Но Бисмарк почти не ждал удовольствия от предстоявшего спектакля. Большинство участников Конгресса чрезвычайно его раздражали. Особенную антипатию у него вызывал именно Горчаков, упорно считавший его своим учеником и по старой привычке обращавшийся с ним свысока. «Вы обращаетесь с нами не как с дружественной державой, а как со слугой, который недостаточно быстро появляется на звонок», — в разговоре с ним огрызнулся Бисмарк. В случае разногласий Горчаков говорил: «L’Empereur est fort irrit?» таким тоном, точно раздражение императора Александра должно было быть решающим доводом для Германии. Бисмарк злобно отвечал: «Et le mien donc». He прощал он русскому канцлеру и роли, сыгранной Россией в 1875 году.
Помимо всего прочего, князь (как еще только несколько людей на земле) знал, что на Конгрессе будет разыгрываться и чистая комедия. Разделявшие Англию и Россию главные вопросы уже были благополучно разрешены. За две недели до Конгресса Шувалов и Солсбери подписали три конвенции, предрешавшие все важное: Англия соглашалась на отход к России Карса, Ардагана, Батума. Россия отказывалась от Баязета, от долины и давала согласие на раздел Болгарии.
Соглашение это держалось в величайшей тайне. Случился однако скандал, небывалый в истории английской дипломатии. Один из служащих министерства иностранных дел продал текст англо-русского соглашения газете «Глоб», которая его и опубликовала перед началом Конгресса. Соглашение вызвало в Англии изумление и негодование. Рядовые англичане не верили, что правительство сделало историческому врагу столь большие уступки. О бескровном приобретении Кипра им еще не было известно; этот сюрприз Дизраэли, отлично знавший и англичан, и свое ремесло, держал про себя, чтобы подать его «под занавес».
Позднее государственные люди весьма неудачно, пытались объяснить, почему именно хранилось в тайне англо-русское соглашение, хотя оно немедленно успокоило бы волновавшийся мир. В действительности, кроме профессиональной любви к тайнам, главной, хоть, быть может, полусознательной причиной было то, что предварительное соглашение лишало эффекта предстоявший конгресс. Английские и русские министры понимали важность драматизма в зрелищах подобного рода. Он был очень полезен и для внутренней политики, так как сильно действовал на общественное мнение.
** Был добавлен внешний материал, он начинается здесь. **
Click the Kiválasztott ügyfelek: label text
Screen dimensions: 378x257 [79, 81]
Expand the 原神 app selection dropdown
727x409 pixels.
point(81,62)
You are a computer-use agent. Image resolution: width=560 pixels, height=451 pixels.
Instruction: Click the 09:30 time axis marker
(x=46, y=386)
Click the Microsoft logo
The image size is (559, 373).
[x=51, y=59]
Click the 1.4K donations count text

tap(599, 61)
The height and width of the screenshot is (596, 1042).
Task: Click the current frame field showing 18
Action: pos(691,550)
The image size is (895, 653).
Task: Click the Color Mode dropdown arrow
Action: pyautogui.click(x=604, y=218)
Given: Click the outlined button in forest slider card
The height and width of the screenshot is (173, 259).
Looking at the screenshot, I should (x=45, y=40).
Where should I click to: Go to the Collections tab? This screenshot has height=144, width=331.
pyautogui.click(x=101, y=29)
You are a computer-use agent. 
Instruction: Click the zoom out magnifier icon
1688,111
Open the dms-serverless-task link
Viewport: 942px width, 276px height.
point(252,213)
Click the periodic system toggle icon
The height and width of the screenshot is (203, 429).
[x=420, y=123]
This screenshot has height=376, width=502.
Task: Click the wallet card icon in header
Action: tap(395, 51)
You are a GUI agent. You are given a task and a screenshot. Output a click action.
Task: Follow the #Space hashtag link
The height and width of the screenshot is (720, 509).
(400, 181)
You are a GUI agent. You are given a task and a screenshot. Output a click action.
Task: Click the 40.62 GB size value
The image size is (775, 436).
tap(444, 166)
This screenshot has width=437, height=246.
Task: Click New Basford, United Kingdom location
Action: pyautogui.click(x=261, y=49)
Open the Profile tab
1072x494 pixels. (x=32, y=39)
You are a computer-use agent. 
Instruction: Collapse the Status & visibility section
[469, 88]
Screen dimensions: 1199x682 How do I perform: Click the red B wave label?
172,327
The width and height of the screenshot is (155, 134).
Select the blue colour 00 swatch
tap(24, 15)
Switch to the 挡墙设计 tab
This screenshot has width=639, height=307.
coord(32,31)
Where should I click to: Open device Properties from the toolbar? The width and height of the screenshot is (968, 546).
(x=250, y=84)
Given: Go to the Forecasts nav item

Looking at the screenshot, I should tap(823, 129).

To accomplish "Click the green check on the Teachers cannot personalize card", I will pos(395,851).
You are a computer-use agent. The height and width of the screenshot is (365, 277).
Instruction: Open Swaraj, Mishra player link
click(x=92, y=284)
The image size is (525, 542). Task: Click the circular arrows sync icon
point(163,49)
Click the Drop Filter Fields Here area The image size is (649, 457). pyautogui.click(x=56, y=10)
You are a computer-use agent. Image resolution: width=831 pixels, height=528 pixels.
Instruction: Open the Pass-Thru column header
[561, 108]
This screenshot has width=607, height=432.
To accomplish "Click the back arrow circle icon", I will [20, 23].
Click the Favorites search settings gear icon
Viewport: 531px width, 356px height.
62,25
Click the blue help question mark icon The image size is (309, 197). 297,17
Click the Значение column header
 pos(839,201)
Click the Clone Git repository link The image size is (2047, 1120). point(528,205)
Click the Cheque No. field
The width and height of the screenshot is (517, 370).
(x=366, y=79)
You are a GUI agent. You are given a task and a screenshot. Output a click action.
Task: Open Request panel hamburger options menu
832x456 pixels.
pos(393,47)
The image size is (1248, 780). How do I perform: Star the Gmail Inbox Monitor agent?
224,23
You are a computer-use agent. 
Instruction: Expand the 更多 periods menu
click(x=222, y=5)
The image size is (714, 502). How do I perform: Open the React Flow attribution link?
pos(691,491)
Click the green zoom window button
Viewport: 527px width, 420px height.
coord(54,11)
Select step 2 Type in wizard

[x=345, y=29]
Когда-то Дизраэли в откровенном разговоре назвал лучшим удовольствием государственного человека сознание противоположности между действительным ходом событий и тем представлением, которое о них себе создают посторонние люди. Он и в 1878 году не хотел отказываться от этого удовольствия.
В палате лордов граф Грей запросил министра иностранных дел: не может ли благородный лорд разъяснить, соответствует ли истине одно сообщение, появившееся в одной газете и очень взволновавшее эту палату и эту страну? Маркиз Солсбери, человек очень порядочный и в частной жизни чрезвычайно правдивый, невозмутимо ответил, что сообщение, появившееся в одной газете, совершенно недостоверно и не заслуживает доверия палаты («wholly unauthentic and not deserving the confidence of your Lordships’ House»). После окончания Конгресса оказалось, что газета сообщила чистейшую правду. К тому времени бескровное приобретение Кипра весьма укрепило положение правительства. Все же другой член оппозиции граф Розбери задал вопрос: не обманул ли благородный лорд эту палату и эту страну, назвав совершенно недостоверным и не заслуживающим доверия палаты одно сообщение, появившееся в одной газете? Маркиз Солсбери так же невозмутимо произнес в ответ нечто совершенно невразумительное. В печати же кто-то добавил морально-политический комментарий: если бы маркиз Солсбери, в ответ на вопрос графа Грея, подтвердил появившееся в газете «Глоб» сообщение об англо-русском соглашении, то его голову надо было бы сначала увенчать венком за верность правде, а затем отрубить за измену государству.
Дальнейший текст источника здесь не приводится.